**What to produce**. Your answer should hold only the lines from the one with "Cancel using the red X icon" through the end of the records, repeated exactly and minus any pictures.

(Data items)
□ □ □

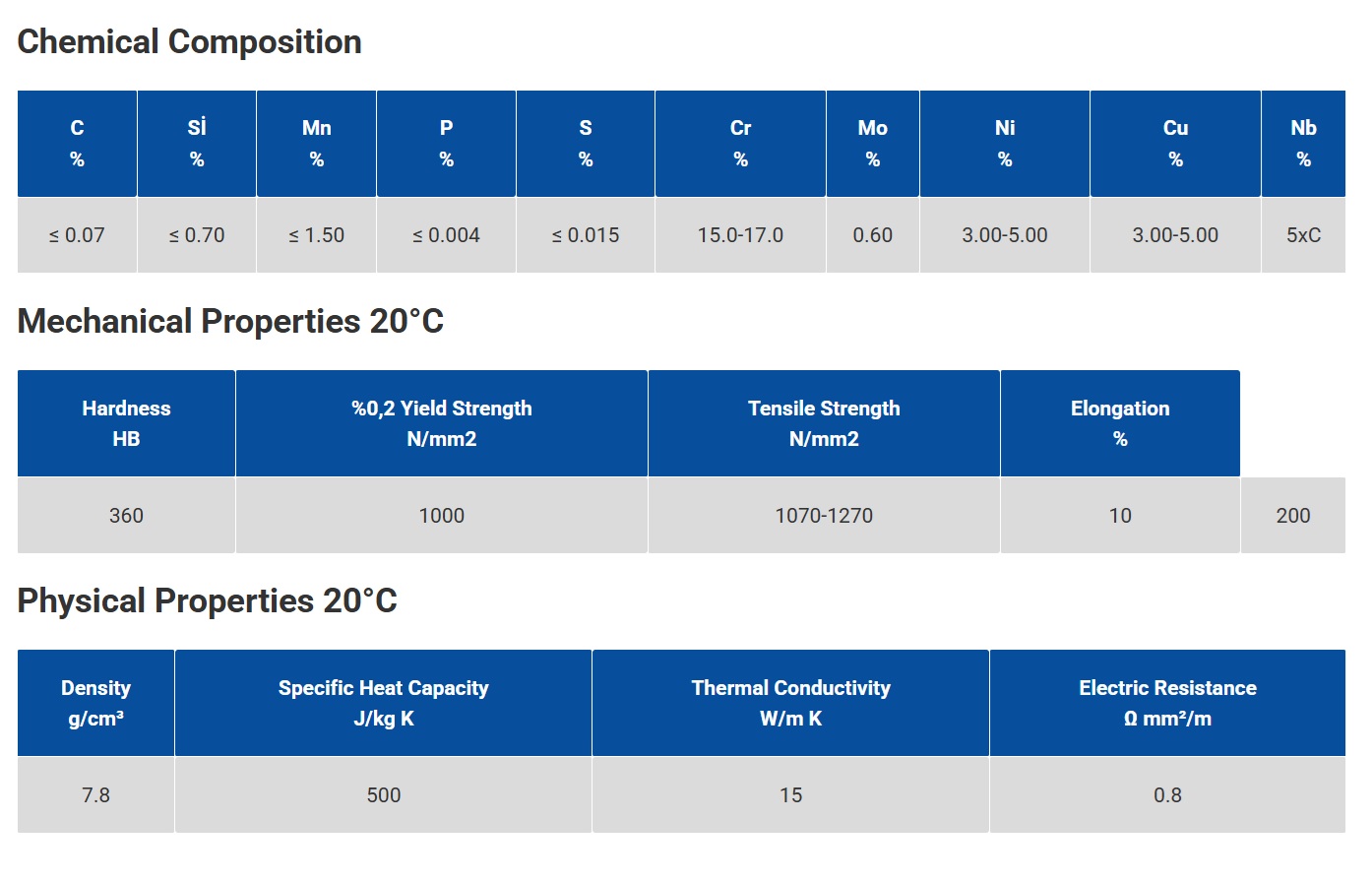Select the 200 value cell
The height and width of the screenshot is (882, 1372).
click(1292, 516)
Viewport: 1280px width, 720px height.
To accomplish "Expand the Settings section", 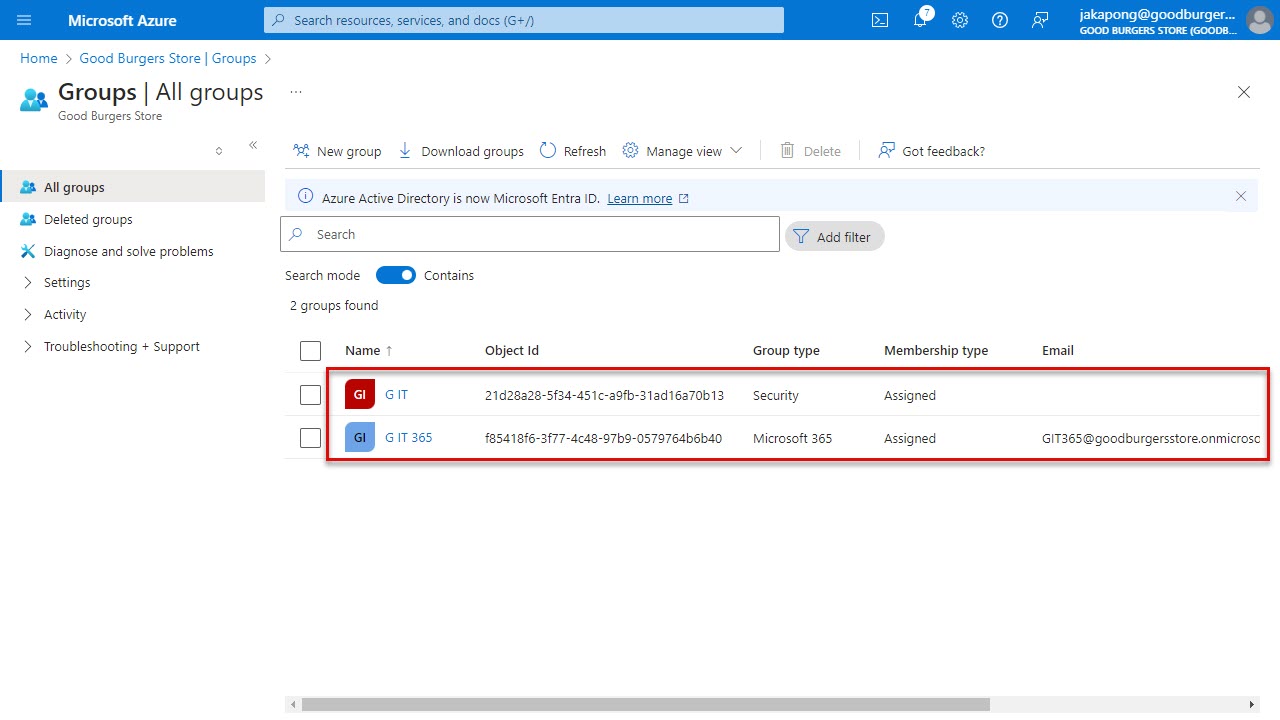I will pos(66,282).
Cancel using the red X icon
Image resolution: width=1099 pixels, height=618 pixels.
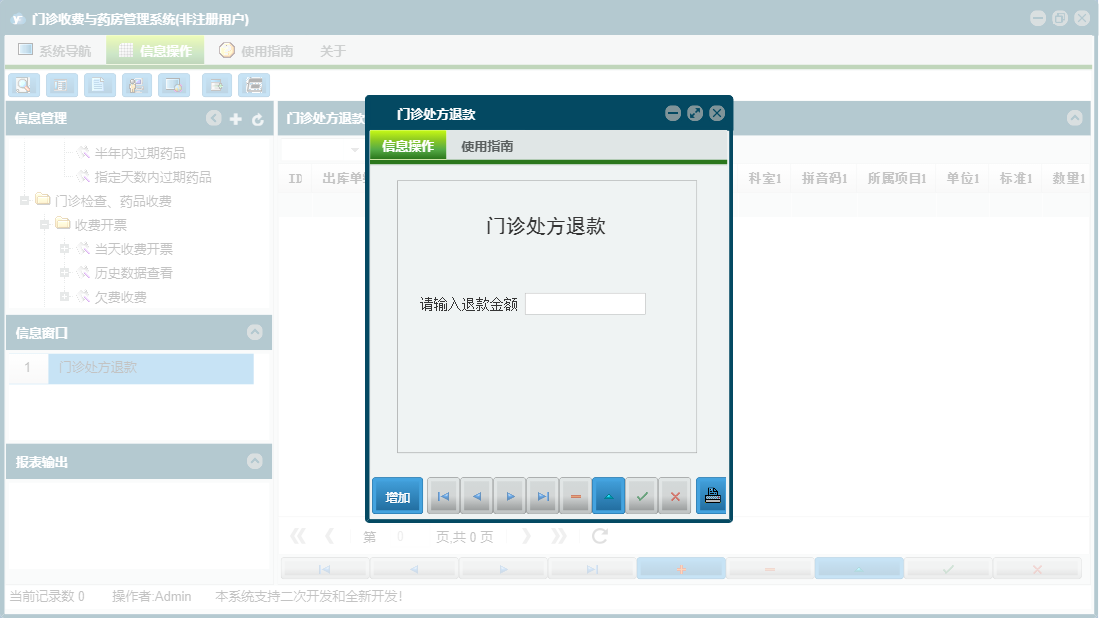[x=673, y=495]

□ □ □

**Answer to the problem**.
Cancel using the red X icon
Image resolution: width=1099 pixels, height=618 pixels.
[x=673, y=495]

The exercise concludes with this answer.